Впрочем, и в среде старообрядцев не было единства в отношении к самосожжениям. А одним из наиболее последовательных обличителей «огненной смерти» стал инок Евфросин. В своем «Отразительном писании…» он приравнивает ее к самоубийству, влекущему за собой церковное проклятие. Следовательно, самосожжение, да еще совершенное с радостью, — это греховное деяние, ибо человек покушается на Божию волю и сам выбирает свой смертный час.
Но «Отразительное писание…» интересно не только богословскими рассуждениями Евфросина. Дело в том, что в этом сочинении, впервые в старообрядческой литературе, появляются новые мотивы — он не принимает «огненную смерть» потому, что она несет с собой уничтожение и деформацию человеческого тела.
Новизна в данном случае состоит в следующем. Большинство старообрядческих идеологов воспринимали телесные мучения или как аскетические подвиги во имя спасения души («истязание плоти»), или как наказания за грехи. Однако инок Евфросин смотрит на данный вопрос совсем по-другому — он отвергает боль и страдания как явления, несовместимые с нормами человеческого существования, а в конечном итоге бессмысленные и с религиозной точки зрения.
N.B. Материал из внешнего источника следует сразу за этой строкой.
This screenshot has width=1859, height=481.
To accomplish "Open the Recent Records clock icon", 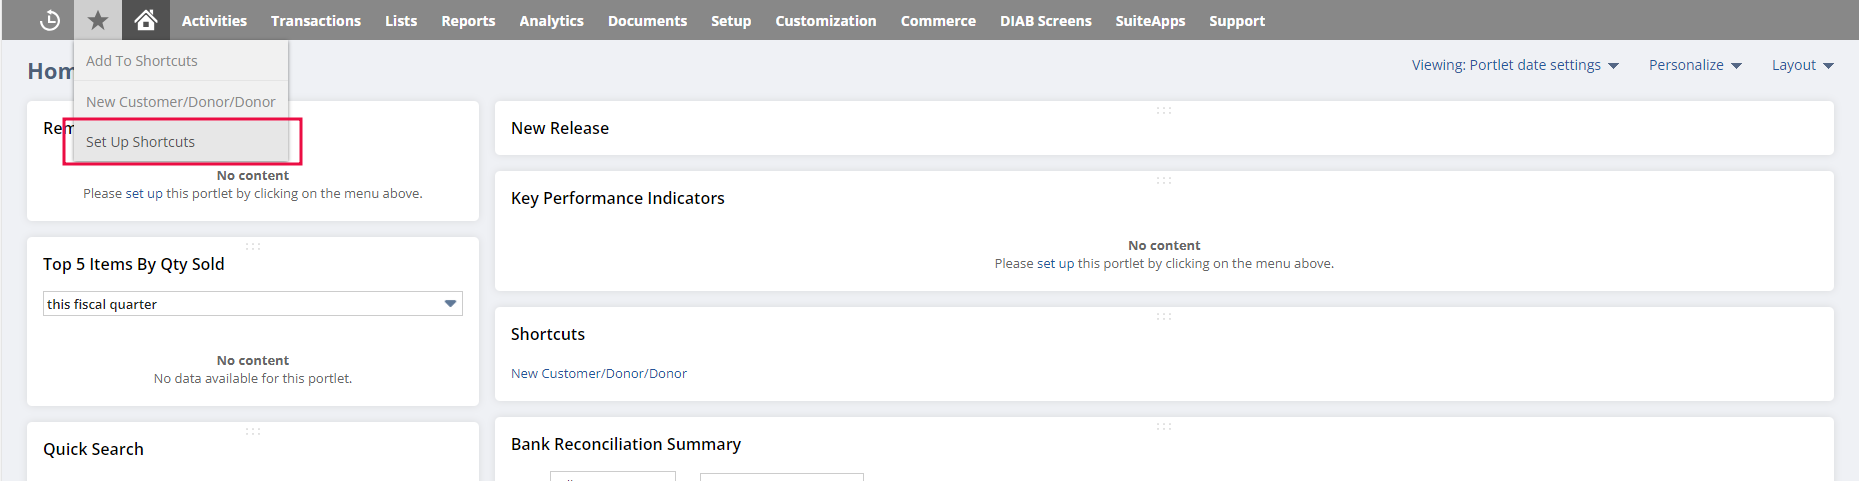I will [50, 20].
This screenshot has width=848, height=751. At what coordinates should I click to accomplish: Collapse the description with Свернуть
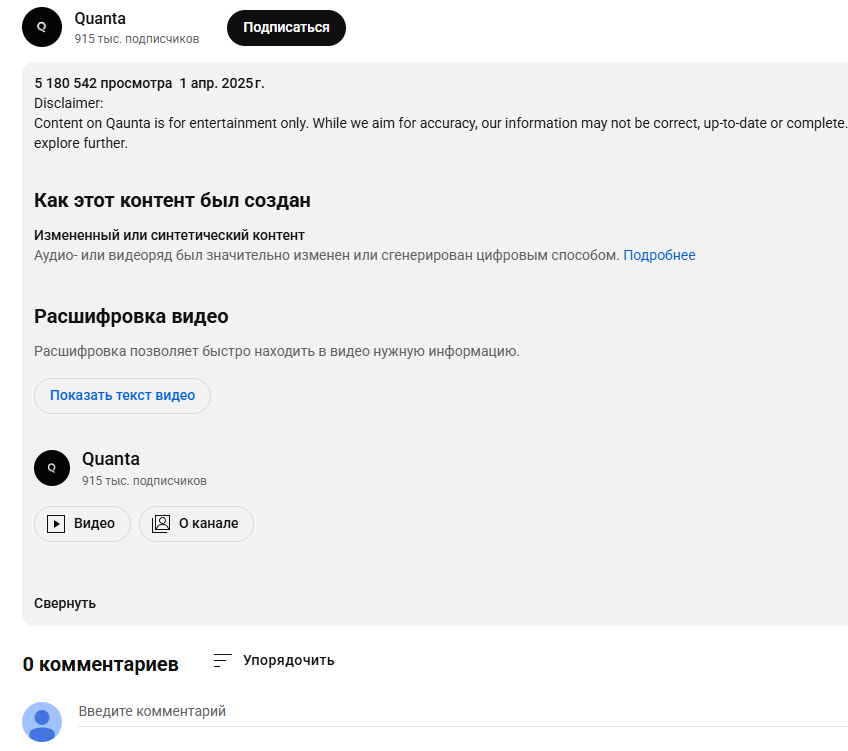(x=65, y=603)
И не случайно много места Евфросин посвящает детальному, натуралистическому описанию процесса самосожжения: «Телеса… жареным мясом пахнут»; сварившаяся кровь «клокочет» и «взбивается» вверх пеной; кипят и тела людей — один «яко есть кровь красен», «ин же желт и бел же другий», «ов же ужаснее, черн бо являшеся». Так и кажется, что писатель стремится вызвать у своих читателей отвращение к физическим страданиям, неприятие их.
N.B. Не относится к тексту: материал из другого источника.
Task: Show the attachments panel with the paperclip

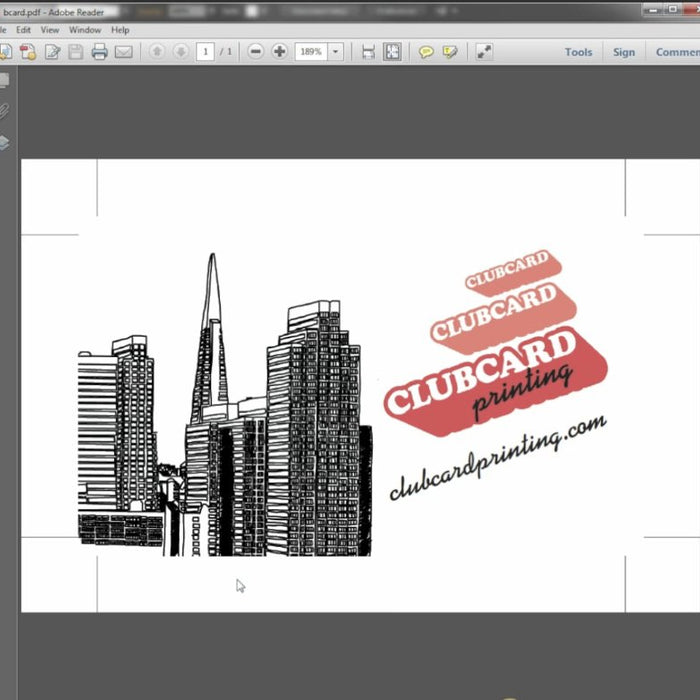Action: point(4,111)
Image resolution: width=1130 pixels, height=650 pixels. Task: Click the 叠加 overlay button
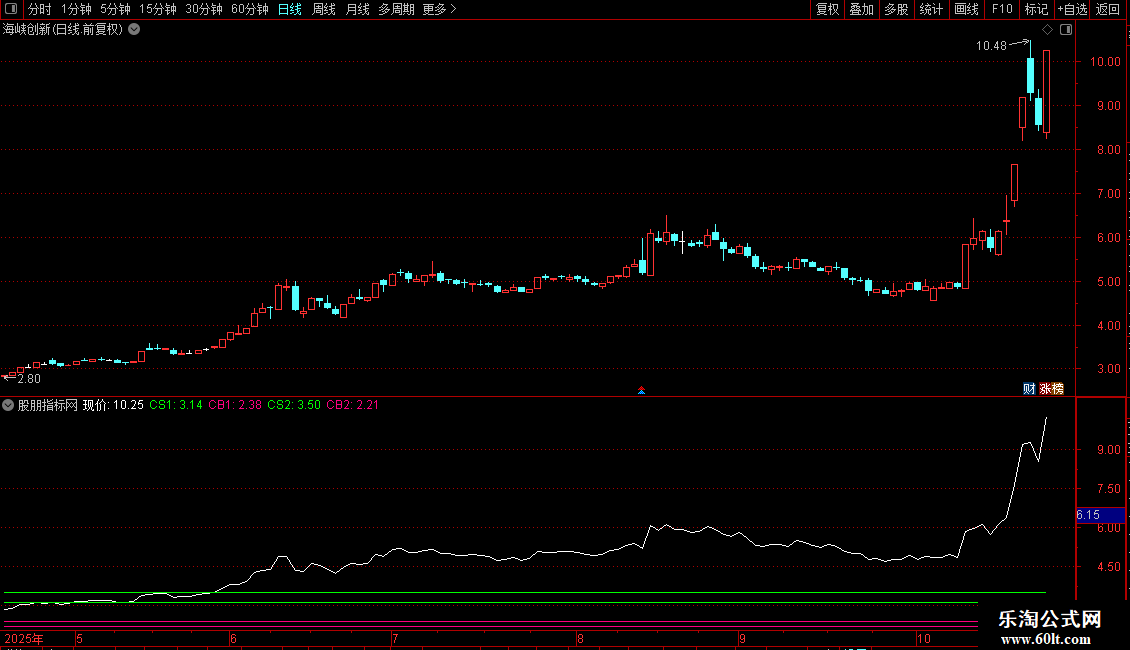861,9
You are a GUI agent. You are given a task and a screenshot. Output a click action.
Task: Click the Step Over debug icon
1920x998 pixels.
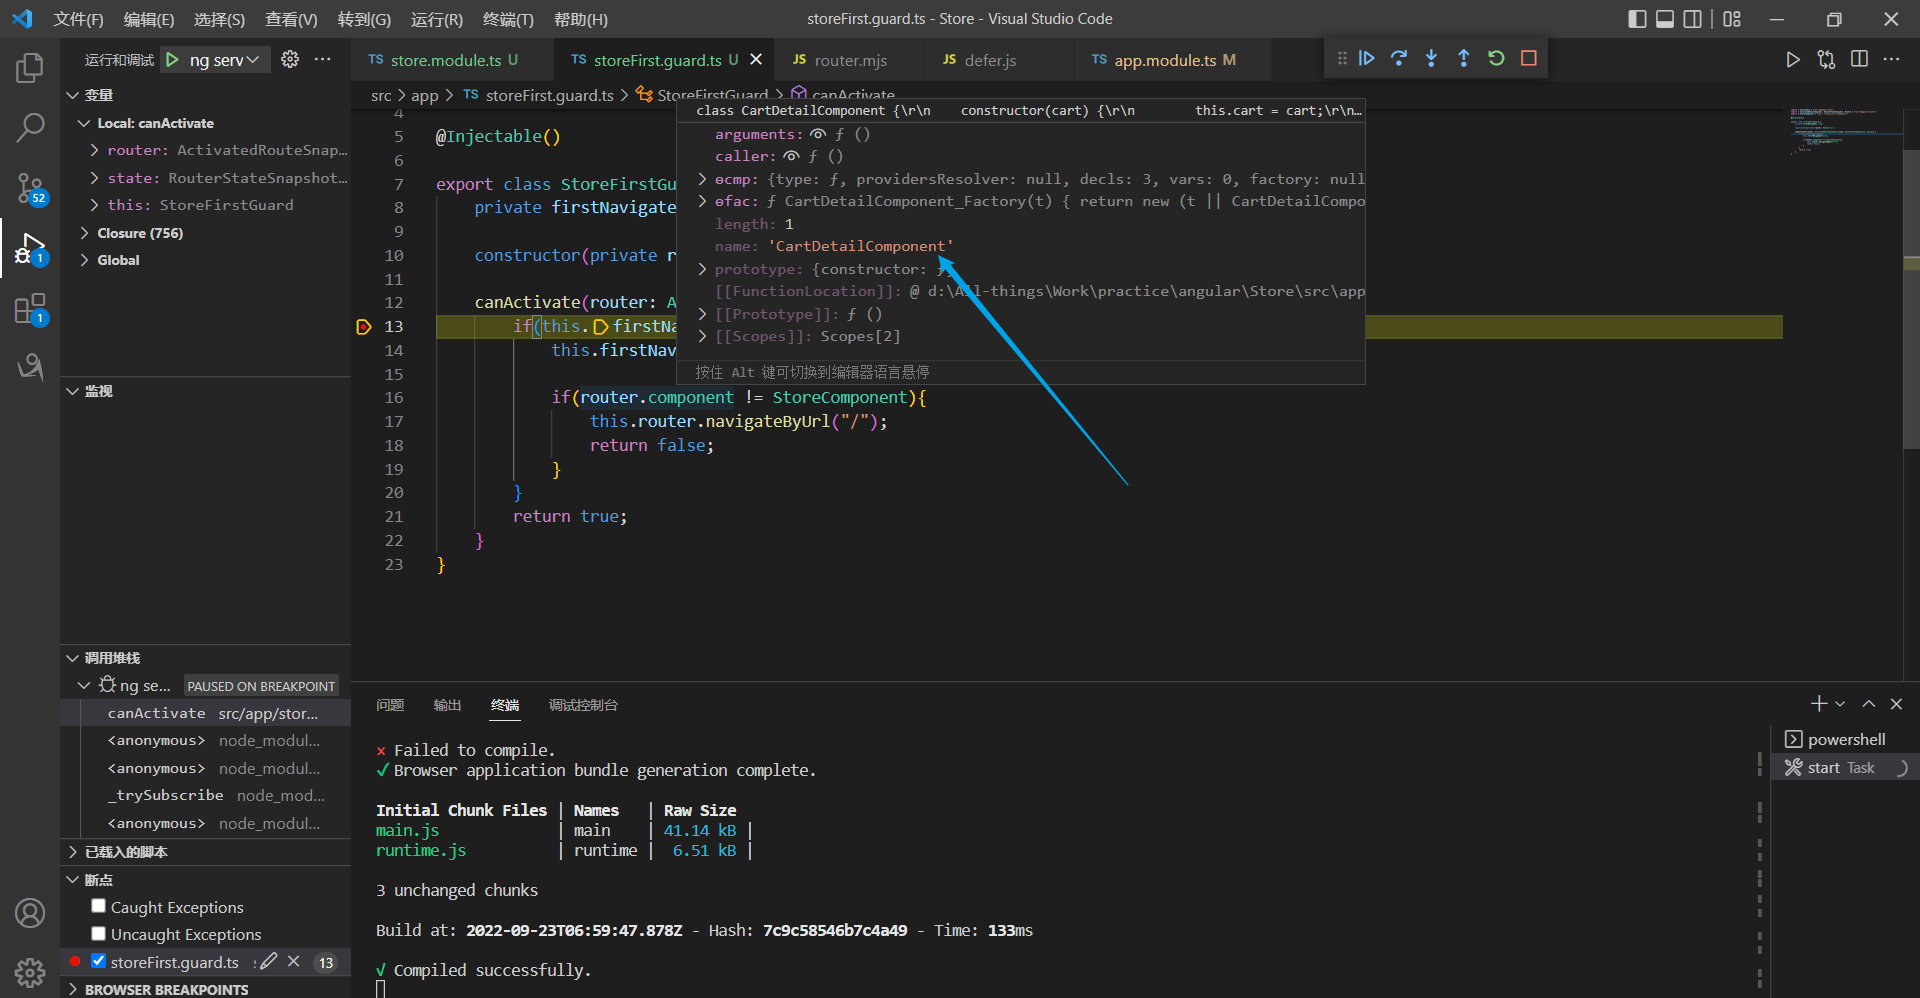point(1399,59)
А о тех «учителях», которые побудили свою цаству к приятию «огненной смерти» и заживо похоронили людей в огне, он отзывается очень резко и пишет о «нечеловеческом естестве учителей сих окаянных». К сторонникам «огненной смерти» Евфросин применяет и другие термины — «мрачные детины», «истлители», «палачи», «учители-мучители», «темные старцы» и др. Обличает он и конкретных проповедников «огненной смерти», перечисляя многие имена. Даже авторитет протопопа Аввакума, к тому времени уже возведенного старообрядцами в ранг святого, он подвергает сомнению.